Hello Victoria, so glad you had a relaxing day Would love to see your photo as the Orb could be Gemma walking with you that’s why you were feeling so calm Did you ever see the medium? We have just been in the garden most of the weekend as the weather has been lovely…We did manage to have a couple of friends over for a cup of tea ,the first for months .Has anyone else been or done anything this weekend? With love Maddy xx
Hi Maddie, this is the photograph. I’m glad you have had a nice day. Just before I took the photo my ex sister in law (who I don’t really have contact with) sent me a photo of Coren, Gemma’s son, when he was little. That was very unusual xxx
Wow Victoria , that is amazing never see anything quite like it . Xx
Dear Victoria ,
That is amazing and is definitely your precious daughter thank you for sharing as I have had a very tearful day but this has really moved me .
Much love to you all
Michelle xxx l
Amazing Victoria xx
Dear Michelle, I’m sorry you have had a tearful day. I am usually very tearful at Easter as it was Gemma’s favourite time of year (and mine). Gemma loved Easter. But this year I have felt different, calmer and almost happy somehow? I am glad my photo has helped you. Much love
Incredible …It was definitely Gemma with you…especially as it came through in a photo with photography being Gemma’s passion. xx
Dear All, I hope it was Gemma … there were so many links … she loved Easter and being outdoors (particularly woods), the photo of Coren and as Marina says, her passion for photography. I guess we have to be grateful for these moments xxx
That’s amazing! Some things we will never understand.
Our perfectly little human Lisa had to leave behind is a constant reminder of her beautiful Mummy.
Love to all.

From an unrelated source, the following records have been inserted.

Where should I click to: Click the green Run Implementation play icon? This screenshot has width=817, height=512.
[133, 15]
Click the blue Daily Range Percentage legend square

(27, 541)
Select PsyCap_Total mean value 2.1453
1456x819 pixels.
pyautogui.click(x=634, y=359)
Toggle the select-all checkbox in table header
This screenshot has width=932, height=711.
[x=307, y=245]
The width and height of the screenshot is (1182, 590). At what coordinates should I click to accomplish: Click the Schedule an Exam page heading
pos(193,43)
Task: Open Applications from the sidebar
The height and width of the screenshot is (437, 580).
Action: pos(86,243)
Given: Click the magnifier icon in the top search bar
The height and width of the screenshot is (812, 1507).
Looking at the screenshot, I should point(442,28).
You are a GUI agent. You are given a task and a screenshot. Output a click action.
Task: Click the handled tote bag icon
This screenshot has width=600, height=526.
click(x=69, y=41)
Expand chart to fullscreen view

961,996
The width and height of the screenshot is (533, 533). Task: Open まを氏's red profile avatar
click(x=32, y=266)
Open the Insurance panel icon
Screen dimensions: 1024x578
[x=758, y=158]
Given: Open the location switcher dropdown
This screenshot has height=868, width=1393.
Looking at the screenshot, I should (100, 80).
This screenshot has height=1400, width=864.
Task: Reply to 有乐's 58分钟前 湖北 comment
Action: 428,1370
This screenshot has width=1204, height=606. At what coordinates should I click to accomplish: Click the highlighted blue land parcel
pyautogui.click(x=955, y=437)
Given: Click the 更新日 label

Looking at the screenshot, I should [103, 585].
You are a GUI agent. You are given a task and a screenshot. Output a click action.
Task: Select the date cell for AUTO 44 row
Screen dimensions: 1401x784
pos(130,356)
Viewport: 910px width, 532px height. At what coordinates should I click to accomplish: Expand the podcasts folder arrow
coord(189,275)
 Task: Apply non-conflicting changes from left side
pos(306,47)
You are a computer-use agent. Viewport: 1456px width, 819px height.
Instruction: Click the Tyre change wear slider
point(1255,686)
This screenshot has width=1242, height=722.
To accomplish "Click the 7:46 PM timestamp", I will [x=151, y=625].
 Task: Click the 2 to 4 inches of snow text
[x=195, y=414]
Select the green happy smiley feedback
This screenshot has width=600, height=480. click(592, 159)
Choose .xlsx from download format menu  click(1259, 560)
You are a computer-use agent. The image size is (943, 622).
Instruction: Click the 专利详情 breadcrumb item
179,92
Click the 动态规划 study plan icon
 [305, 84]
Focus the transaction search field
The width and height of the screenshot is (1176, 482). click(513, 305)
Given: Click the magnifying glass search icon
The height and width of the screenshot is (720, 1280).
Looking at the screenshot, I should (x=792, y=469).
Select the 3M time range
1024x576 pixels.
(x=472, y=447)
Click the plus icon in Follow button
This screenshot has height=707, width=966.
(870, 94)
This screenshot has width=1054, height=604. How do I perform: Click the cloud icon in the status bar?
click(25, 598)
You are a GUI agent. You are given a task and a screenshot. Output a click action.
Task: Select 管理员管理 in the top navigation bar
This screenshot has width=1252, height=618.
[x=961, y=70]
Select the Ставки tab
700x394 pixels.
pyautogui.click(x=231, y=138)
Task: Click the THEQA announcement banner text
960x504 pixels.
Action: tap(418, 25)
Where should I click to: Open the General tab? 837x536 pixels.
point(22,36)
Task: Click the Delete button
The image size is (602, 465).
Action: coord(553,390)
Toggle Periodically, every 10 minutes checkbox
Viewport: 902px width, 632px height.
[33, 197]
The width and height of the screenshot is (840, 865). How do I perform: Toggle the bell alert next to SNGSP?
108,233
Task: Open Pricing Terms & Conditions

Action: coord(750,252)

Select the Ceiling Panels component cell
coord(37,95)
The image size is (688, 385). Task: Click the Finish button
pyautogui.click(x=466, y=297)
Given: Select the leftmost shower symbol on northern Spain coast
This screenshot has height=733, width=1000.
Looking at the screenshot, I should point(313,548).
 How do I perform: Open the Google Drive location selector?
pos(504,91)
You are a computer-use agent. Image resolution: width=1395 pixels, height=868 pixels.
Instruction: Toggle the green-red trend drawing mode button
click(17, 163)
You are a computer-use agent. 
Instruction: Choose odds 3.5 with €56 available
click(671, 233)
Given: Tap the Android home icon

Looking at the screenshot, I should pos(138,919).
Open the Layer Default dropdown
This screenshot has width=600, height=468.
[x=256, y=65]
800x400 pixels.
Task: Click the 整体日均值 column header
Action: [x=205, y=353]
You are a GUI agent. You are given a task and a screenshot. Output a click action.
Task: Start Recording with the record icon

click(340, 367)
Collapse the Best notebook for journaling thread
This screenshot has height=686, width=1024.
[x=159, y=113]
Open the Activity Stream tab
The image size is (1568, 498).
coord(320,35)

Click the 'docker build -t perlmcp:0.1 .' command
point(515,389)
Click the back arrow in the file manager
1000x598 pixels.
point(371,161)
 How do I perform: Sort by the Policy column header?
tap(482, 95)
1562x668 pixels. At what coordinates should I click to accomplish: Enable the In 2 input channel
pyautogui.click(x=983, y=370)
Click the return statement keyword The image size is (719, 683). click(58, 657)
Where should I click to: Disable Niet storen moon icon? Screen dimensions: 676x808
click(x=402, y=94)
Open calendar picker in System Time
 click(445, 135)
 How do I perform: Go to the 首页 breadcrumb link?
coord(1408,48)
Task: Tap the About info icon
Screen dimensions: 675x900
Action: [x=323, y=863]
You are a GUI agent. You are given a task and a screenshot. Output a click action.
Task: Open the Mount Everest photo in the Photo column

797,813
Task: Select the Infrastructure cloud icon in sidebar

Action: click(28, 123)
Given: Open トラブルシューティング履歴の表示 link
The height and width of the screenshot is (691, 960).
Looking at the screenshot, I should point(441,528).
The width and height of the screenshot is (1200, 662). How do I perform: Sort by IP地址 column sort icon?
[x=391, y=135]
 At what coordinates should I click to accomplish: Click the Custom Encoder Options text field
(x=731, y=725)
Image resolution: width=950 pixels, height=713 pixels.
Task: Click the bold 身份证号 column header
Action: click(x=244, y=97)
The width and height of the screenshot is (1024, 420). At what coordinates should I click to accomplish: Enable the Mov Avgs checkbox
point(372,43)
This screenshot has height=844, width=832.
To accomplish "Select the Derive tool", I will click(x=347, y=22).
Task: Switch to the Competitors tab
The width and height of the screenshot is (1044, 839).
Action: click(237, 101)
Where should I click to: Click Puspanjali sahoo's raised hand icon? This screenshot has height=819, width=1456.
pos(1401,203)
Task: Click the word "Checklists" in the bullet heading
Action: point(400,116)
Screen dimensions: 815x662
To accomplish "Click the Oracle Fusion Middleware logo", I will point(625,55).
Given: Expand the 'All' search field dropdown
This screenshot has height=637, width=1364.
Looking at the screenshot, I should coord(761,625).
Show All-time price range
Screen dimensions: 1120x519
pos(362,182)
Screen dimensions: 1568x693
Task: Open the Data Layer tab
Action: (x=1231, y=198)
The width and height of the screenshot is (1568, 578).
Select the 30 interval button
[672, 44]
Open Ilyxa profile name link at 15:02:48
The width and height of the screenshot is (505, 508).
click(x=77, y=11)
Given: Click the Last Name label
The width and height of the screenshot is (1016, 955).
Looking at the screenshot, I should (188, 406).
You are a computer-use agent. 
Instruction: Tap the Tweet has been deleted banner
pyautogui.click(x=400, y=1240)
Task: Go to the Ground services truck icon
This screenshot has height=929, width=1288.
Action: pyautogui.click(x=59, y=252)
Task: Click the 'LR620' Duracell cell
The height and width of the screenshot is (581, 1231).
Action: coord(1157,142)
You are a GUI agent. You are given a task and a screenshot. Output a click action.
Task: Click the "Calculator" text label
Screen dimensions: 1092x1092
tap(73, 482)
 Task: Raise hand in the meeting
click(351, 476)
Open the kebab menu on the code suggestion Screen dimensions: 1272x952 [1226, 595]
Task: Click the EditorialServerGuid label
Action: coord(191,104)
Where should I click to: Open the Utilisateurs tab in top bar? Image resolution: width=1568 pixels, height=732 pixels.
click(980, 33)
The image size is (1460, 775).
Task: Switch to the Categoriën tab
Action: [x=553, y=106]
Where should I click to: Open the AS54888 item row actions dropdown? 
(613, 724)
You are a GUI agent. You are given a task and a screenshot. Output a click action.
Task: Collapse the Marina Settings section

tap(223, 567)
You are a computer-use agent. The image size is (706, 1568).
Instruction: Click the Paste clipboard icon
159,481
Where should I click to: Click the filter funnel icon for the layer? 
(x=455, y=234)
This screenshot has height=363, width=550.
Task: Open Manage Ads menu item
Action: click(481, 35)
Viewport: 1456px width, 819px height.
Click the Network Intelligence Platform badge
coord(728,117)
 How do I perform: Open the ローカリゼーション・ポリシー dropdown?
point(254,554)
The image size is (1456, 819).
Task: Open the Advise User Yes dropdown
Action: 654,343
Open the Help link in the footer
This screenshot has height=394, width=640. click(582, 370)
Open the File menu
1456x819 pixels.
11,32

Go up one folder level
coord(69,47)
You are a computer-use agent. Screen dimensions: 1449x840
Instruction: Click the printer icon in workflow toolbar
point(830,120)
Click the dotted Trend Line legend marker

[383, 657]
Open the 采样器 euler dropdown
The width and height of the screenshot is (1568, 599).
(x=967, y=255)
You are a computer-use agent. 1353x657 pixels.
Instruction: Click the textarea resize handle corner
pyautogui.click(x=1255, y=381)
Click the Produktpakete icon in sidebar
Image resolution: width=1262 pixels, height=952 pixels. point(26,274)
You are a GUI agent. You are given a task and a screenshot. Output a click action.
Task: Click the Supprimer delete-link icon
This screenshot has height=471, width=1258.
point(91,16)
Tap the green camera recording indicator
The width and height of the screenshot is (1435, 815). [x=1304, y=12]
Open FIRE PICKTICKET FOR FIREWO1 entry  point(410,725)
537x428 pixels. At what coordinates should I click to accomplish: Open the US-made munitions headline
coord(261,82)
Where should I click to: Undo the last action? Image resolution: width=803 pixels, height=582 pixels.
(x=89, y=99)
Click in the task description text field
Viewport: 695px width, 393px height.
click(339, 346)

Kate xx
Oh my god is that Lisa?She is beautiful . I don’t know you Kate but I find it harder to look at the photos when they were babies or growing up . But saying that we have just picked up an hour ago of a cd our friend has just done Dawns wedding in Disney World Florida 1996 and although I want to see it I know I will be crying my eyes out ,just like the wedding as it was so beautiful and the setting was amazing and Dawn was so happy I bet the weather is terrible in Scotland we have just had some sleet showers .Maddie xxx
This is Brooke Lisa’s little girl.xx
We have had snow and sunshine on and off all morning. Atm we have sunshine but no doubt it will snow again today.xx
Hi Kate,
Beautiful little princess
Love Michelle xxx
What a beautiful wee angel❤
Struggling so much just now. I seem ok during the day, I see friends or I keep busy with decorating but as soon as I have a bath at night I’m depressed and tearful and I miss Scott so much.
I know everyone is the same and that’s why I know I can come on here and you will all understand. I just still can’t believe this is my life now without him, I just don’t see much point, it’s all ruined x
Anne
Anne it is so hard to come to terms that we have lost our beloved child. It hurts so much it takes our breath away. I still cry at night too 20 months on. All I can say is that the good times will eventually be more than the bad ones. It just takes a long time.
With love, Kate xxxx
Dear Anne, you have been so brave and strong across the last few weeks it is no wonder that you will have a bad few days. I am so proud of how you are coping.
I think we all have bad days and when it happens to me I just think that tomorrow will be better. I wish I could wrap my arms around you and give you the biggest of hugs. Do you talk to Scott? My GP told me to talk to Gemma and it does help. In the early days I would be rabbiting on to her all the time. Initially I would be a little tearful but would feel calmer afterwards.
Much love to you xxx
Hi Anne
I am exactly the same. I am trying to keep busy by doing gardening and helping my mum with her garden. When I’m on my own I cry constantly, in the car or at home in the evenings. Like you I still can’t believe that it has happened and I cry for her loss of life and for all the things that she is missing out on. My life holds no meaning for me anymore and seems totally pointless. I am keeping going for everyone else’s sake but not for mine as I couldn’t care less if I live or die. I think of Kathryn constantly day and night and am crying just writing this. The pain has gotten worse not better and reading everyone’s comments that you can have some good days I wonder what that means. Do you cry less or can you ever smile again or find joy in anything. I feel like a robot, I eat, sleep, clean, shop, watch TV with no thought about what I’m actually doing. All I think of is her. It is a blessing that we have this site to share our experience and that everyone understands the horror that we now call life.
Deborah xxx
Hi Deborah, I’m sorry you are feeling so down. Your loss is very raw. The feeling that you are just existing, not living, feeling empty and nothing having any meaning. These feelings are very normal. It’s a very difficult road to travel. I cried every day for 3 years, it’s so so hard. Crying helps relieve some tension and you are allowed to feel however you like.
My love to you and everyone here
Chris xx
Yes Victoria, I talk to him and I can hear his voice answering me. It does help but not in those moments of despair where I just miss him and the pain is unbearable.